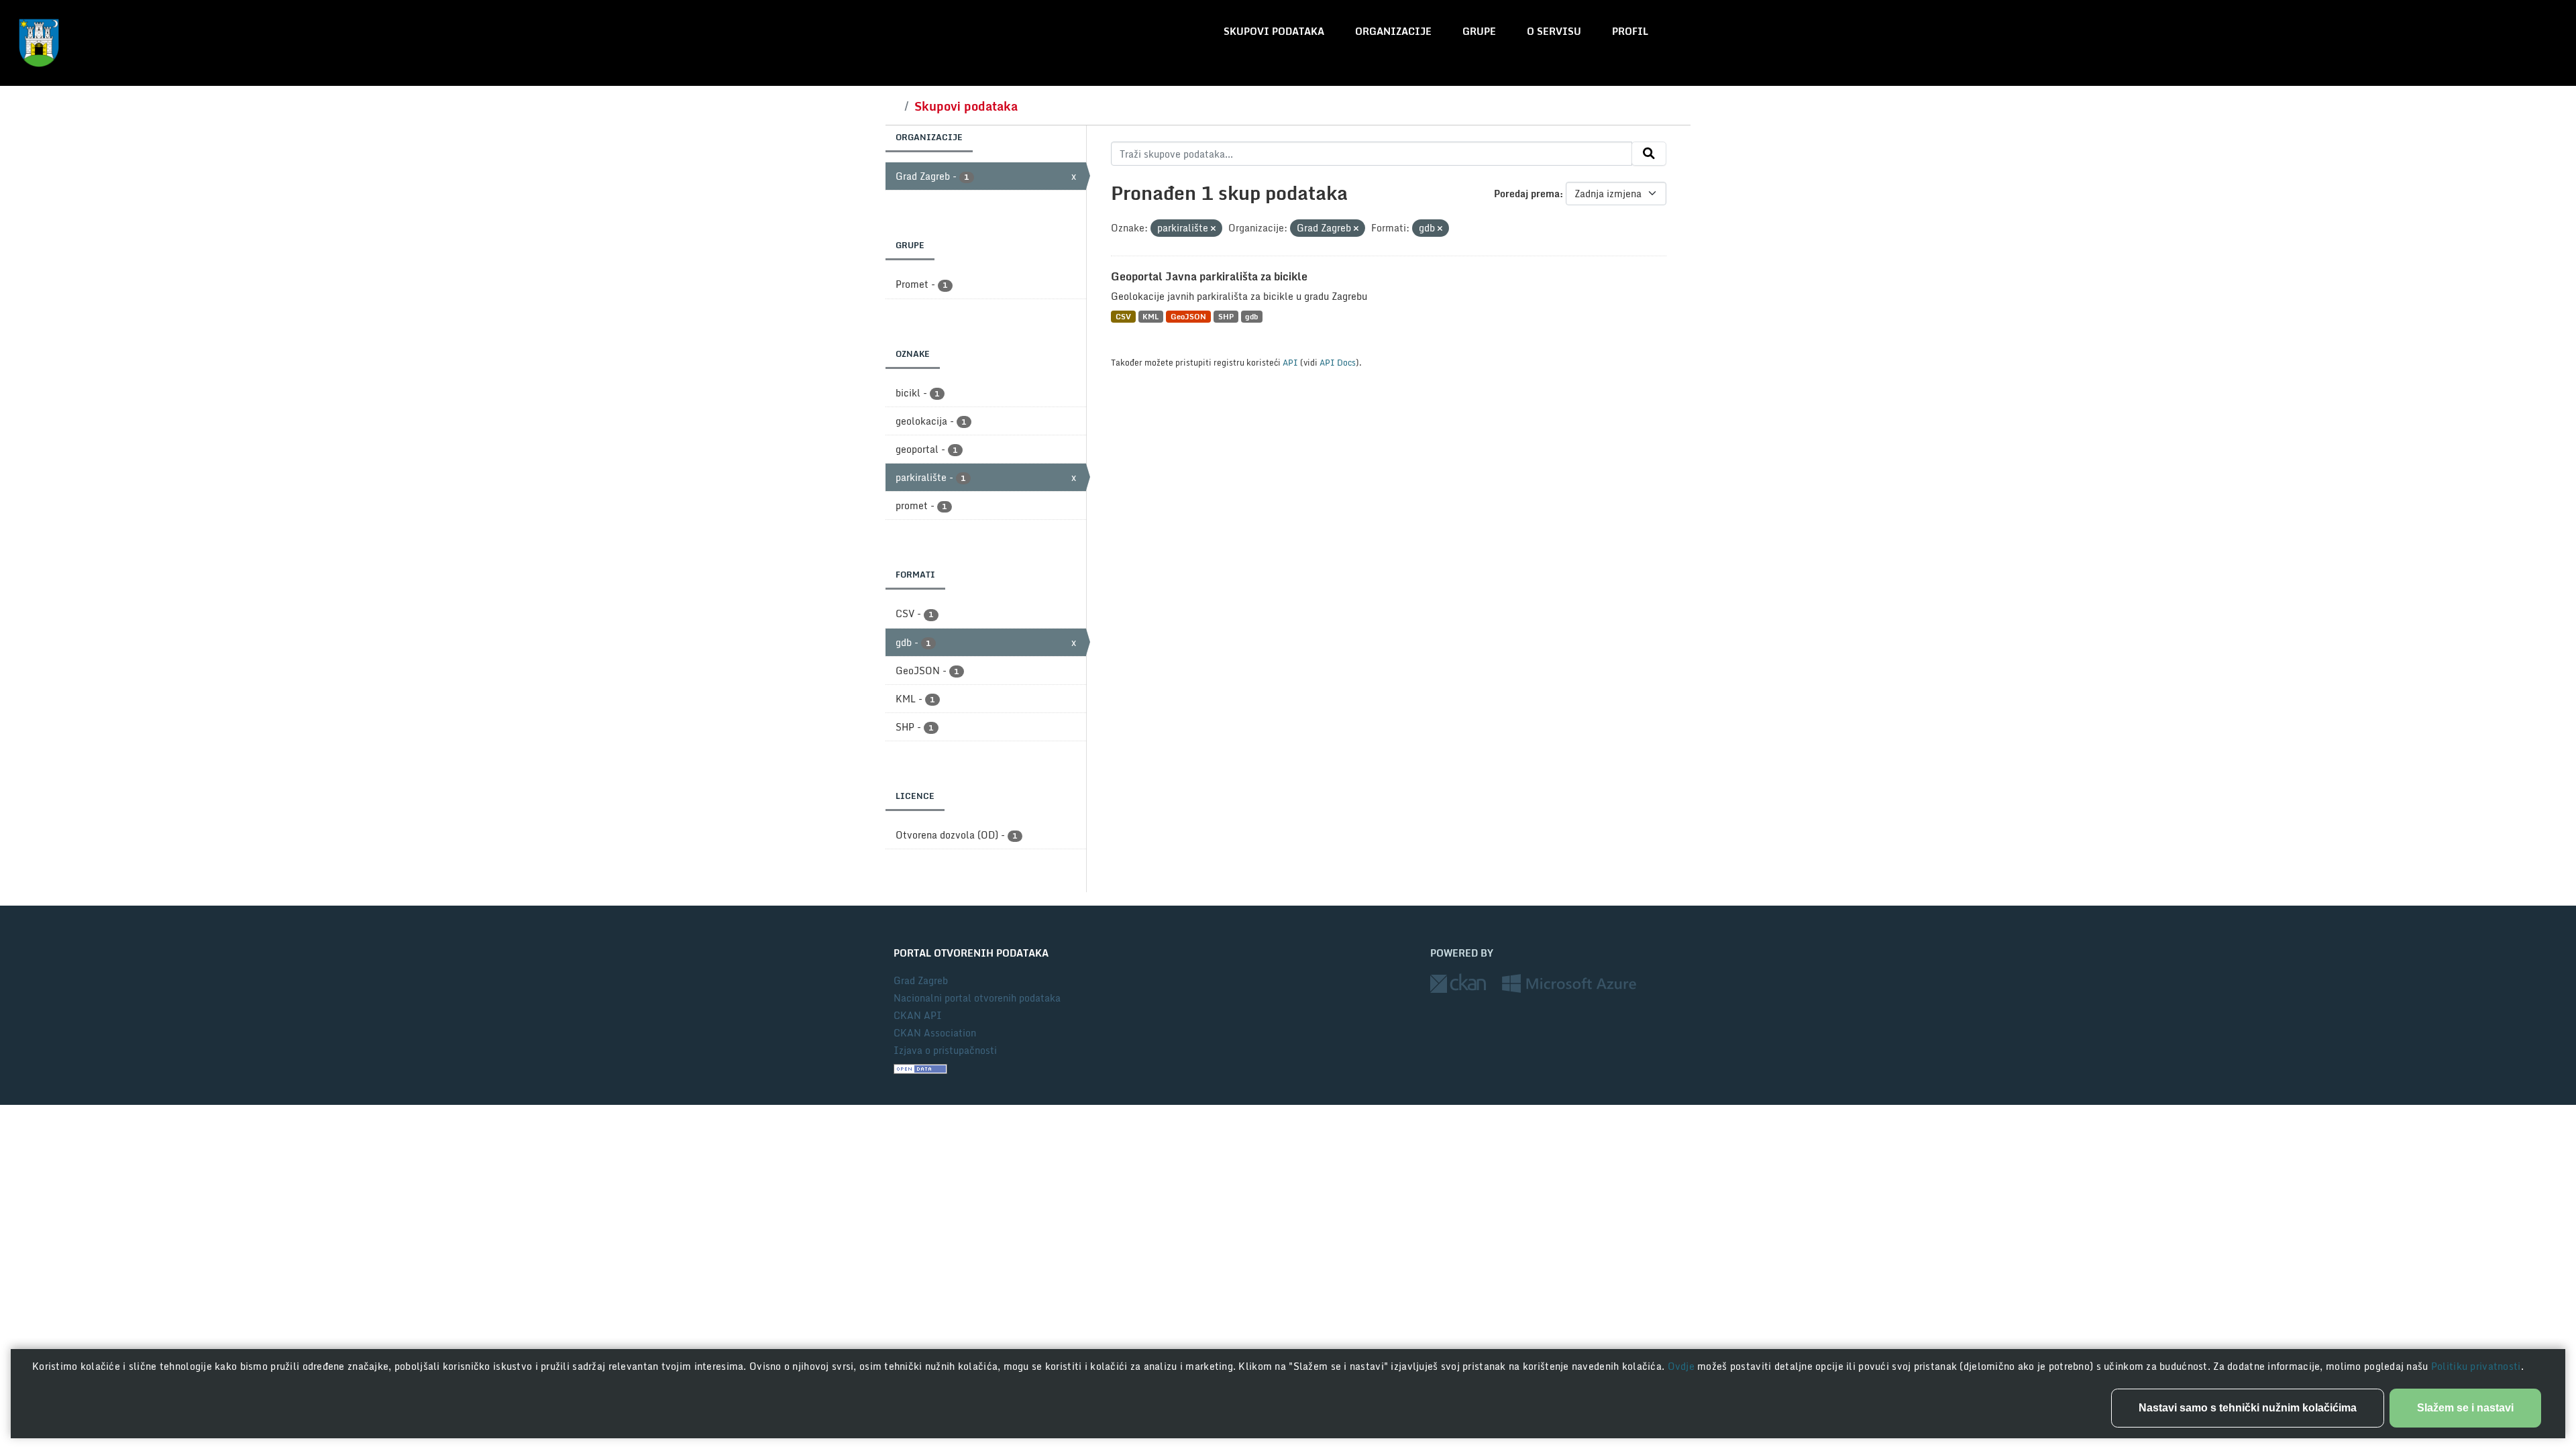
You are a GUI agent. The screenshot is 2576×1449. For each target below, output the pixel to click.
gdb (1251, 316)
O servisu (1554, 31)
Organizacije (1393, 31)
====
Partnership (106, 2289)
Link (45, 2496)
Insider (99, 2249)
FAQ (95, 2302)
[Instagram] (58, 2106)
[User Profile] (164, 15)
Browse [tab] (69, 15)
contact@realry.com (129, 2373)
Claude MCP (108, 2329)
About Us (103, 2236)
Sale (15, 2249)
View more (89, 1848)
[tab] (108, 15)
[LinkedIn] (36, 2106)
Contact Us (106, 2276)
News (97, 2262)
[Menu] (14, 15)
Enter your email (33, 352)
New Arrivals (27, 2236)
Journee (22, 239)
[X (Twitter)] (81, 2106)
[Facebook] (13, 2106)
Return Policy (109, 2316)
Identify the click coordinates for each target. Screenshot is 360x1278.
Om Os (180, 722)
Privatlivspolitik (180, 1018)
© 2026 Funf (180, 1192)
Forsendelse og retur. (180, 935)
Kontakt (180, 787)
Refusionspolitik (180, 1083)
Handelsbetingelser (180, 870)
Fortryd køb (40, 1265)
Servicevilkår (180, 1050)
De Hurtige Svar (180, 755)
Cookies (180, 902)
====
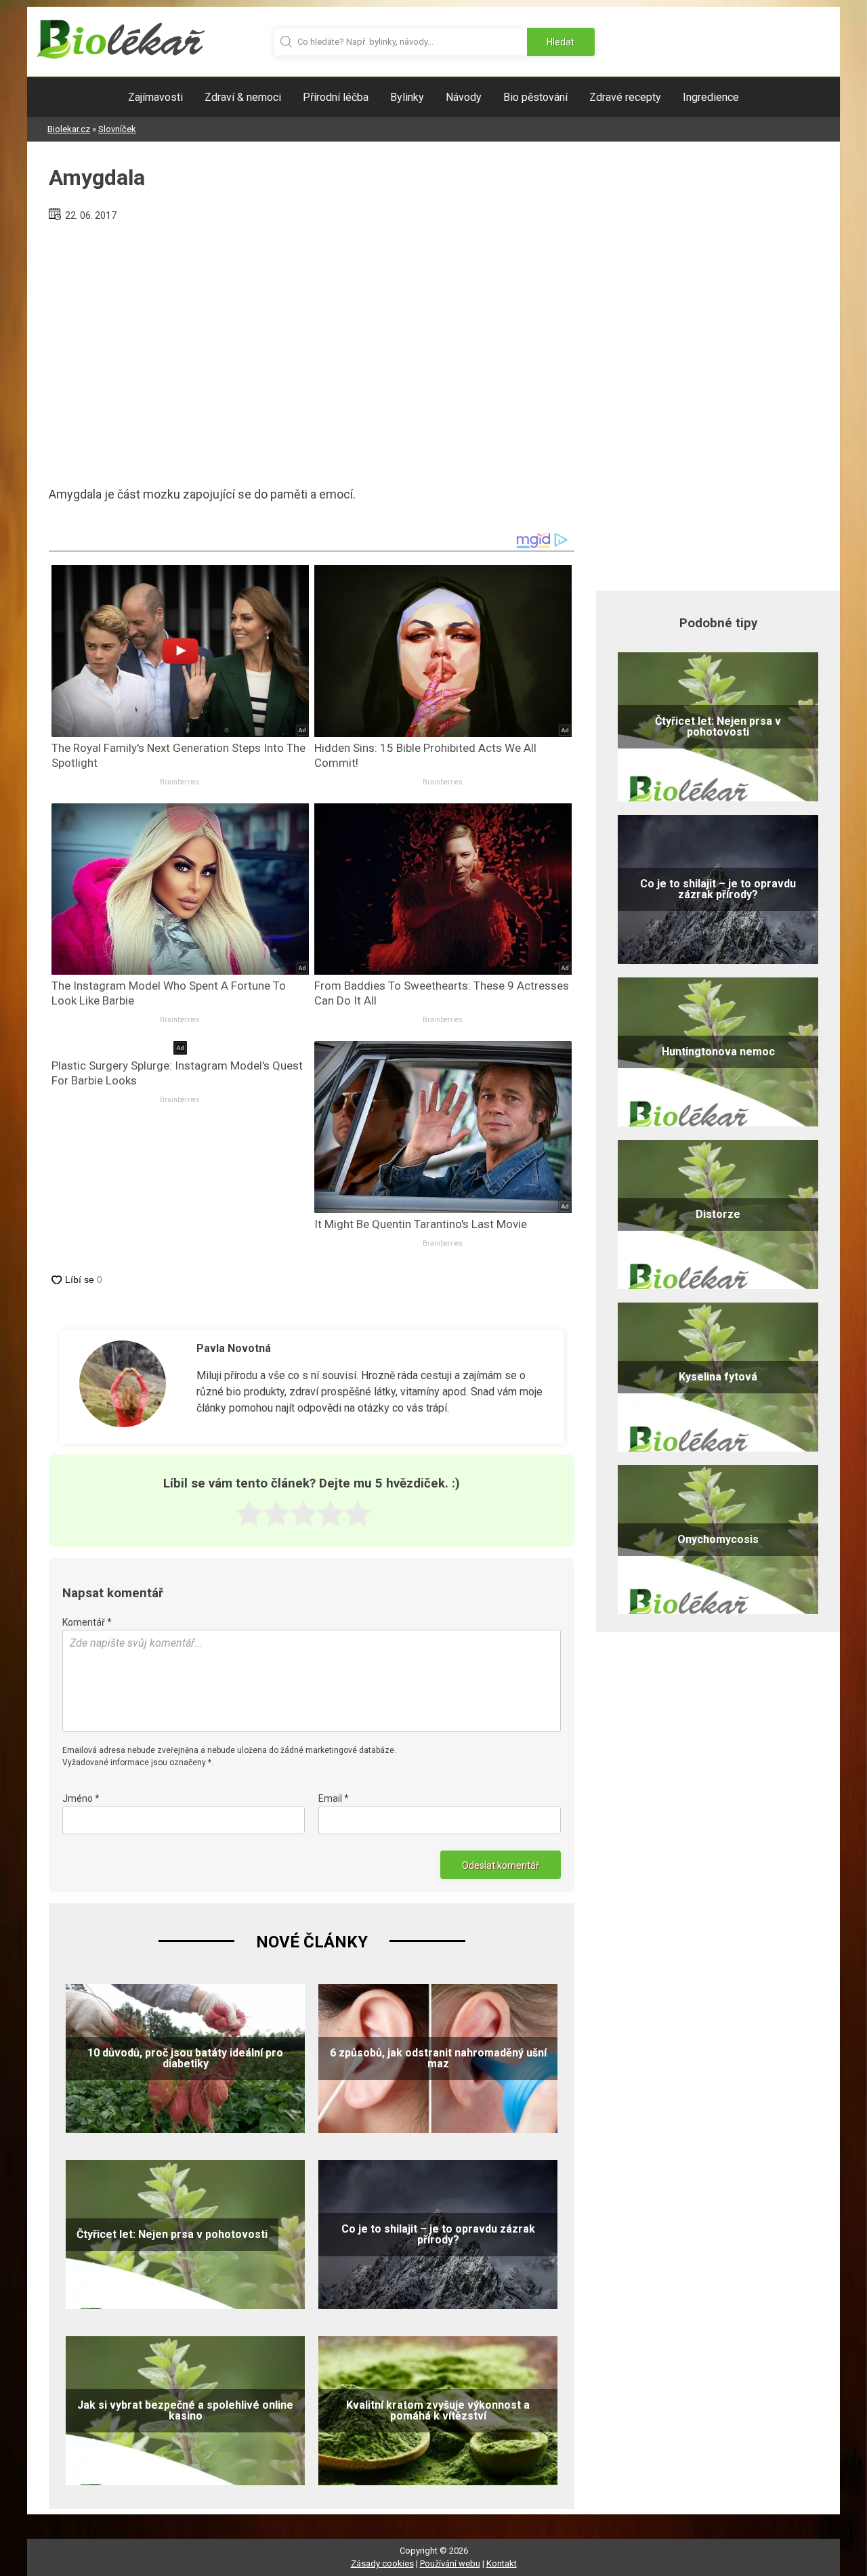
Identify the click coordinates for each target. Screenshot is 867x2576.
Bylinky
====
▶ **Aim of the task**
Begin at the line above that has "You are a GUI" and stop after the line that has "Organizacije (1393, 31)", copying each line exactly and adding nothing else.

▶ **Reply**
You are a GUI agent. The screenshot is 2576×1449. For each target below, output the pixel to click.
gdb (1251, 316)
O servisu (1554, 31)
Organizacije (1393, 31)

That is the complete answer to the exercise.